- **OBJECTIVE**:
Rewrite the listing below, changing every "screenshot" to "screen capture" and keeping everything else the same. Omit the pictures from your version.

— BEGIN STORED RECORDS —

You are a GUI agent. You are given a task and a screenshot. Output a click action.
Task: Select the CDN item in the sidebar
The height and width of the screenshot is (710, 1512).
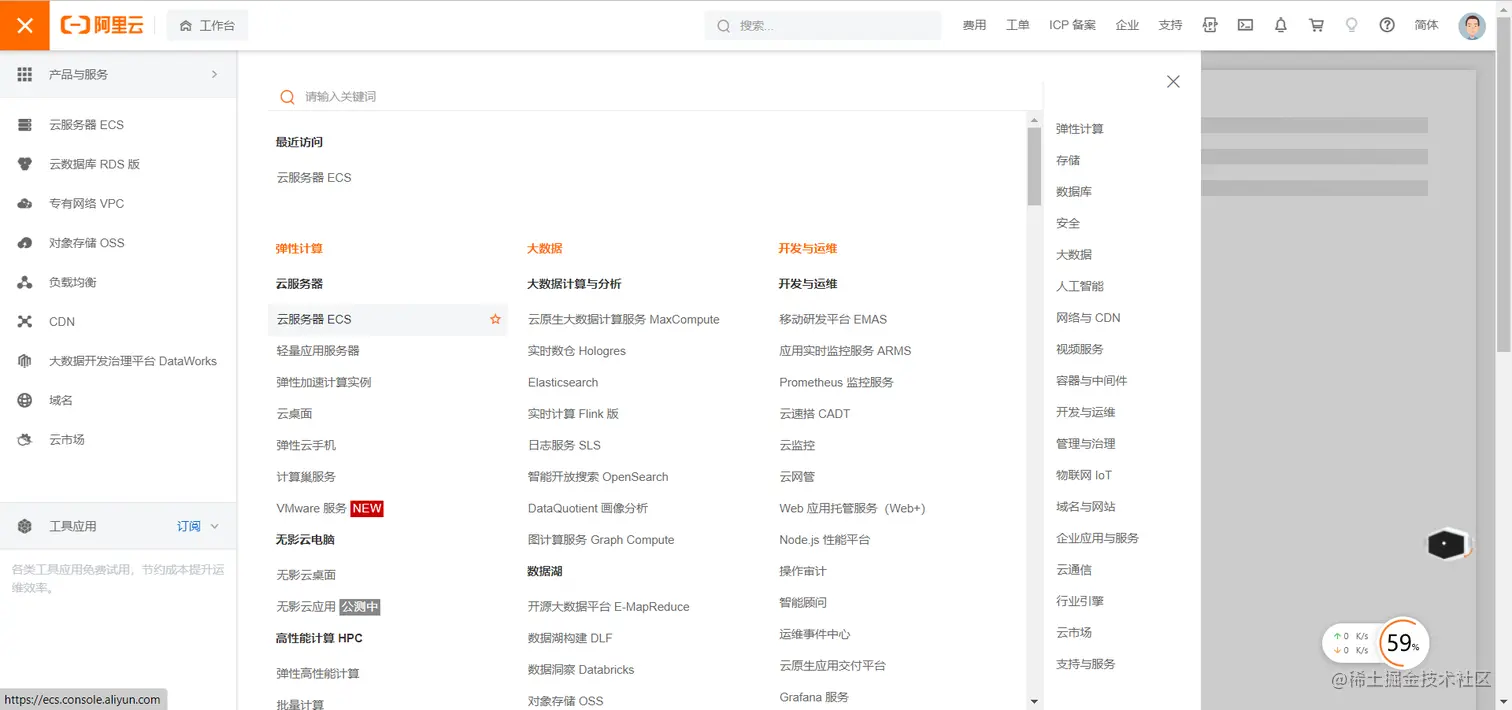60,321
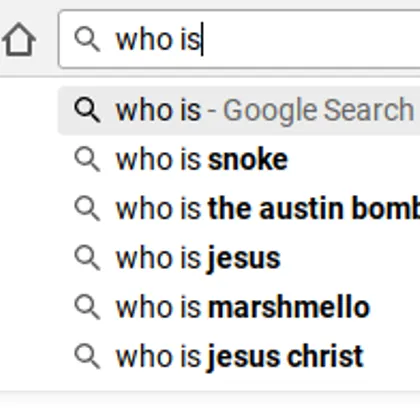Viewport: 420px width, 420px height.
Task: Click the search icon beside the austin bomb suggestion
Action: click(x=87, y=208)

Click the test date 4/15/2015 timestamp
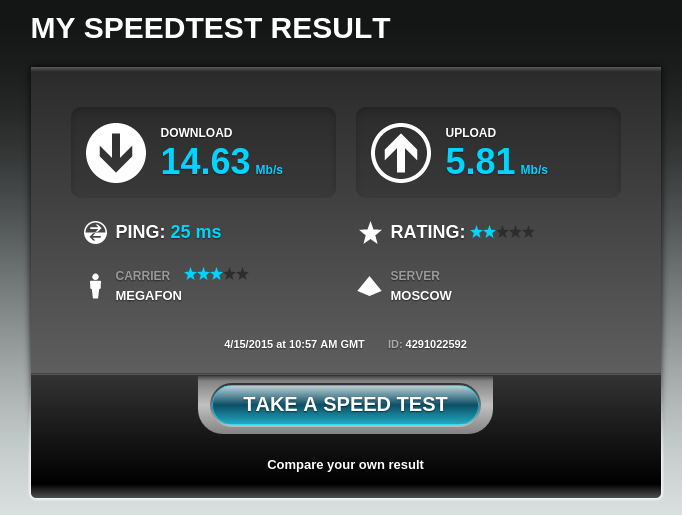tap(294, 344)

— END STORED RECORDS —

- **FINISHED ANSWER**:
You are a GUI agent. You are given a task and a screen capture. Output a click action.
Task: Select the CDN item in the sidebar
The height and width of the screen capture is (710, 1512).
60,321
Viewport: 420px width, 420px height.
Task: Click the search icon beside the austin bomb suggestion
Action: click(x=87, y=208)

Click the test date 4/15/2015 timestamp
tap(294, 344)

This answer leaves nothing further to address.